General Election 2024: The Cornish constituency where a new MP is guaranteed
ITV West Country's Kathy Wardle has been speaking to candidates ahead of 4 July
The fight is on to win in Camborne and Redruth, the only seat in Cornwall that will definitely elect a new Member of Parliament on 4 July.
That is because the previous MP George Eustice is not standing for re-election. The constituency has been held by the Conservatives for 14 years, and is now expected to be a tightly fought battleground. At the last general election in 2019, the Conservative Party won a majority of 8,700. Labour came second with 35.9% of the vote and the Liberal Democrats were third with 7% of the vote.
Hoping to step into his predecessor's shoes is Conservative candidate Connor Donnithorne, a local fish and chip shop owner and Cornwall councillor who lives just outside of Redruth.
Connor said: “I live here with my young family. We are facing the same NHS dentist waiting lists as thousands of people in this constituency. I want to secure money for Cornwall so we get more NHS dentist appointments locally, and NHS dentist provision in our rural and coastal communities.
"We want people to be able to travel shorter distances when they're not feeling well to get NHS services."Perran Moon, Labour's candidate for the seat, also comes from Redruth, and runs a business fitting electric car charging points. His mother was a nurse and his father is the former local GP Dr Charles Moon.
Perran said: "Labour will introduce radical changes as soon as we possibly can, with 40,000 more appointments a week nationally.
"We also have to grasp the challenge of housing. The reason that we have 30% of beds at Treliske [the Royal Cornwall Hospital] blocked by folk who through no fault of their own should be looked after in social care, is because we cannot attract nurses and social care workers to Cornwall because they cannot afford to live here.”
The Camborne and Redruth Constituency is much bigger than its namesake mining towns. It has an electorate of 73,101, and it is one of the 585 seats to have been altered following a review of constituency boundaries in 2023.
The seat now straddles two coasts from Perranporth and St Agnes in the north, to Mawnan Smith in the south. It also includes the former mining town of Hayle, with its picturesque estuary and miles of sandy beaches.
Hoping to tackle inequalities in housing is Green Party candidate Catherine Hayes, a town councillor in Hayle, and co-founder of the campaign group First NOT Second Homes.
Catherine says: “We're going to introduce the building of 150,000 social homes every year We're also looking at introducing rent controls and we're going to devolve the power to introduce those rent controls to local authorities.
"We're also looking at decent homes for individuals.
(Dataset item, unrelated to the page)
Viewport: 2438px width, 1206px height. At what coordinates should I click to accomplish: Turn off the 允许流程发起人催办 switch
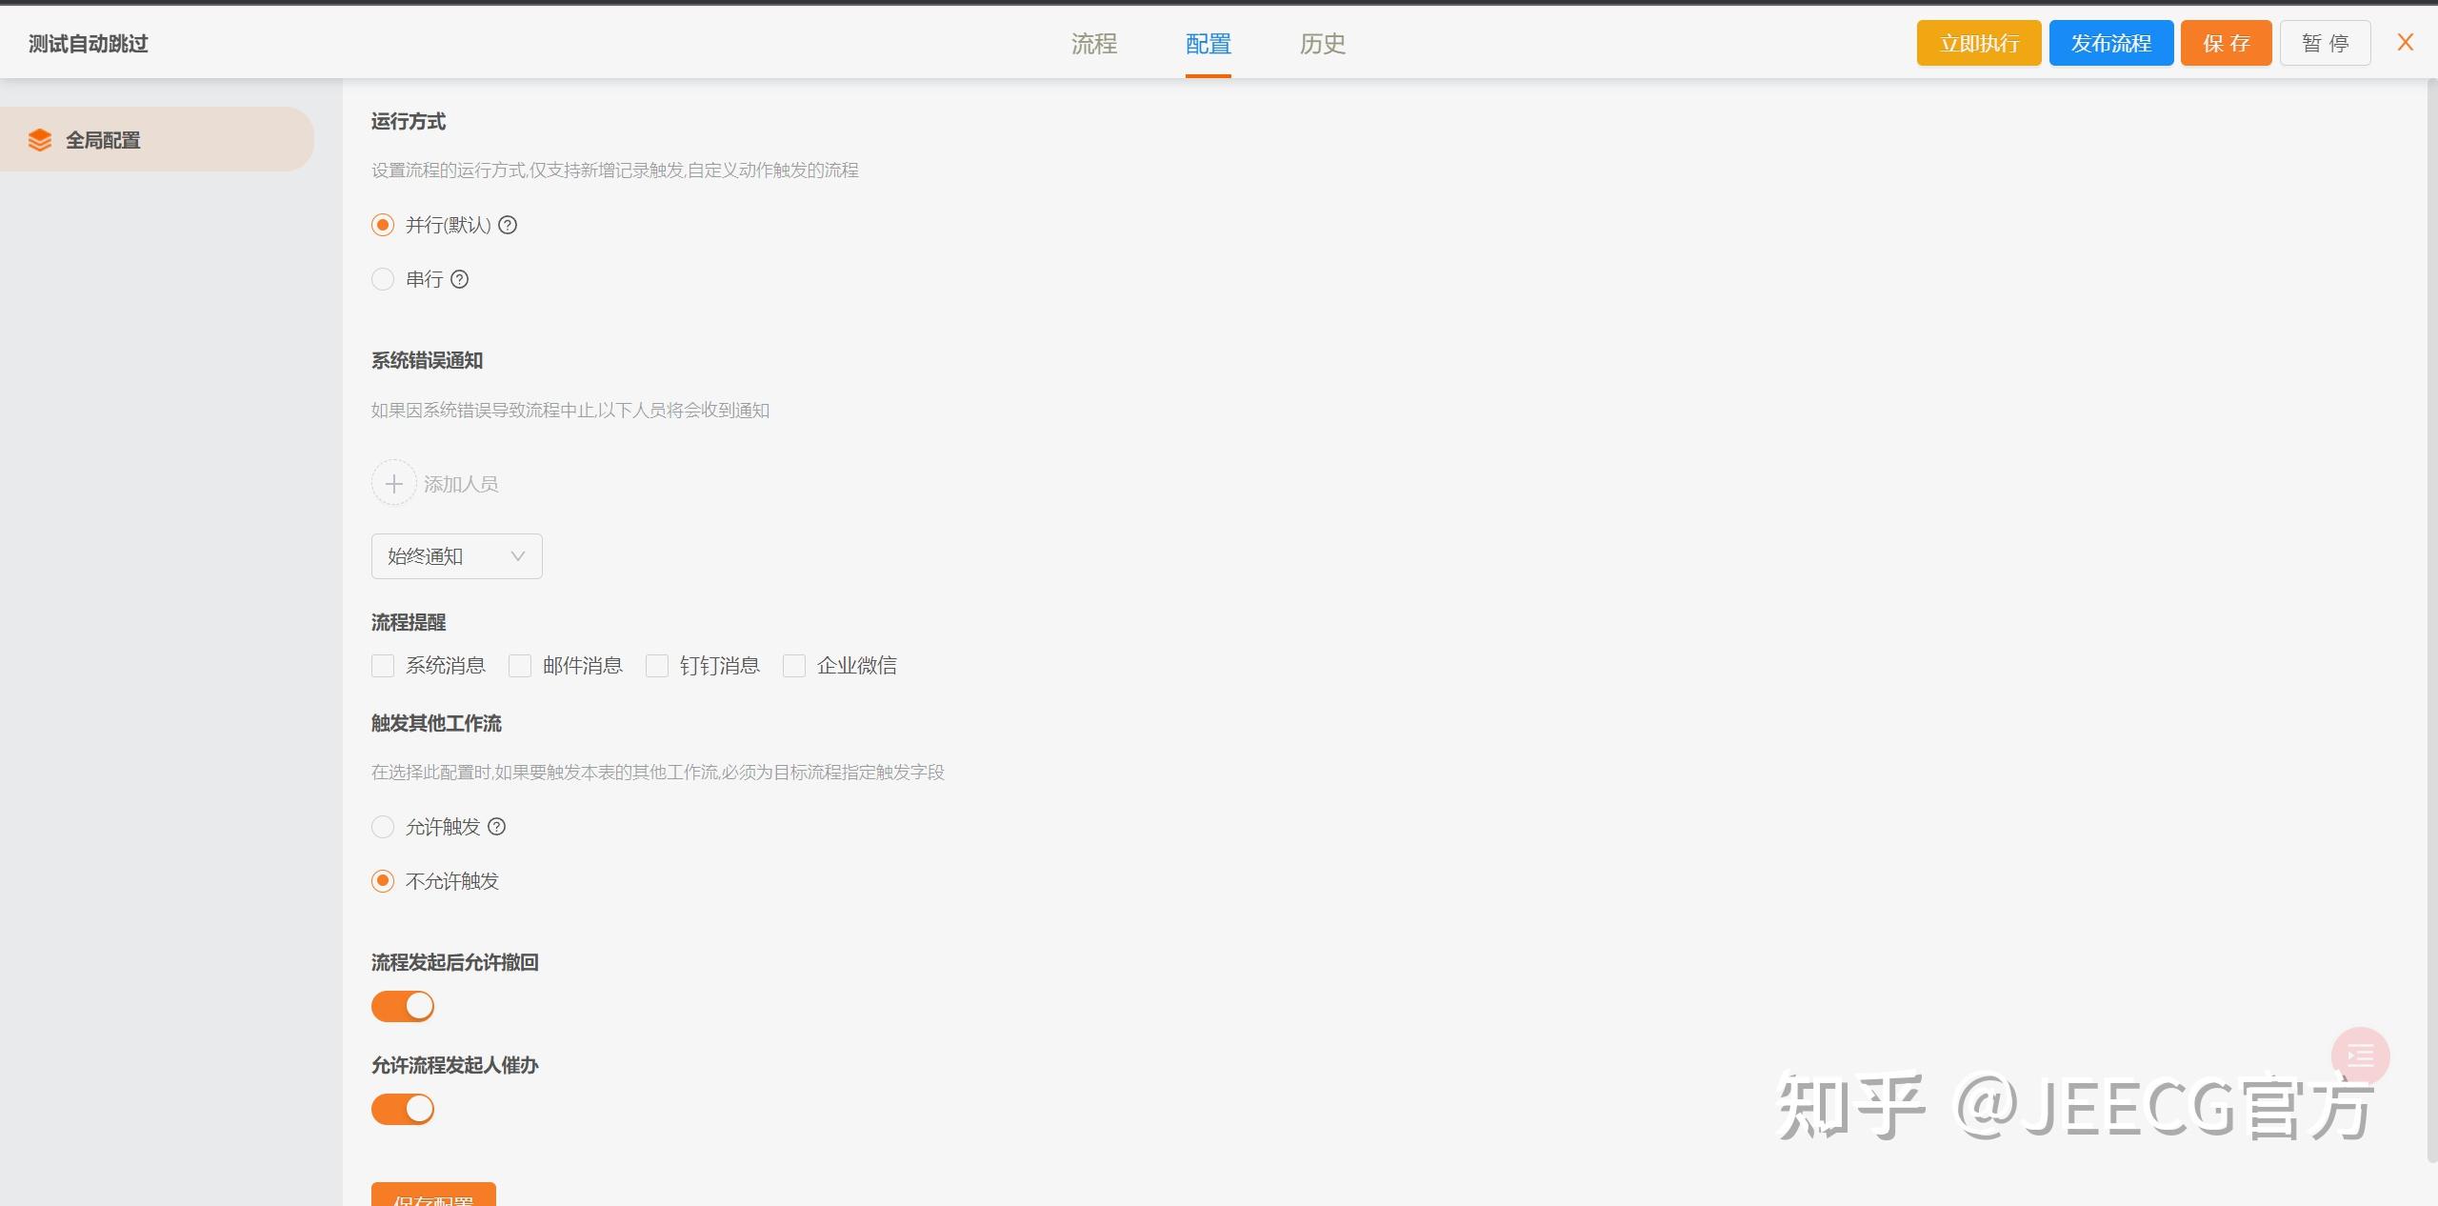(x=402, y=1109)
If a house is empty and is not decent, then the local authority will have the power to be able to community purchase that and it will then go into social housing stock.”Another candidate focussing on the constituency's housing crisis is Roger Tarrant, Reform UK's candidate for Camborne and Redruth.
Born in Redruth, Mr Tarrant comes from a farming family and says solving the housing crisis means putting Cornish families at the front of the queue.
He said: “We need to put local people first, and look at brownfield sites. We have a large building programme at the moment, but it's not having any effect on local housing and rentals. We need modular homes that are good homes, so at least people can get a roof over their head as we move them on. We need to house local people and we want the planning rules to change to address that.”
Thalia Marrington, the Liberal Democrat candidate, is a piano teacher and Cornwall councillor who says she wants to be an MP to "restore trust in politics". Thalia says greater devolution to change the way housing decisions are made is a priority for her party.
Thalia told ITV News: "We do want power devolved to the lowest level as far as it can be. When decisions are made up there [Westminster] it just isn't effective when you're dealing with Cornwall and our rural issues.
"There are costs with the fact that we're so spread out, school transport or even getting people to hospital, with things like that it costs so much more. We need fairer funding in Cornwall because we have these issues.”
The Socialist Labour party's Robert J. Hawkins has ancestors who mined at Tolgus in Redruth. He wants to see a crackdown on second homes in Cornwall.Robert said: “We’d put a stop to that, it’s totally unacceptable that the rich should come from places like London, buy their second homes down here and force our people to be on the streets.”The Liberal Party Candidate Paul Holmes is a retired electrician and long term parish and county councillor. He would like to see a return of Cornwall's six former district councils, and greater devolution.“I'm the only candidate that actually wants a Cornish assembly. And I don't want any more decisions that deal with Cornwall being done in Bristol and London."
While seven candidates fight it out to win Camborne and Redruth this will become a battle between whether Labour can secure a seat in Cornwall now there is no incumbent, or whether the Conservatives can hold on to a seat that has voted blue for the last fourteen years.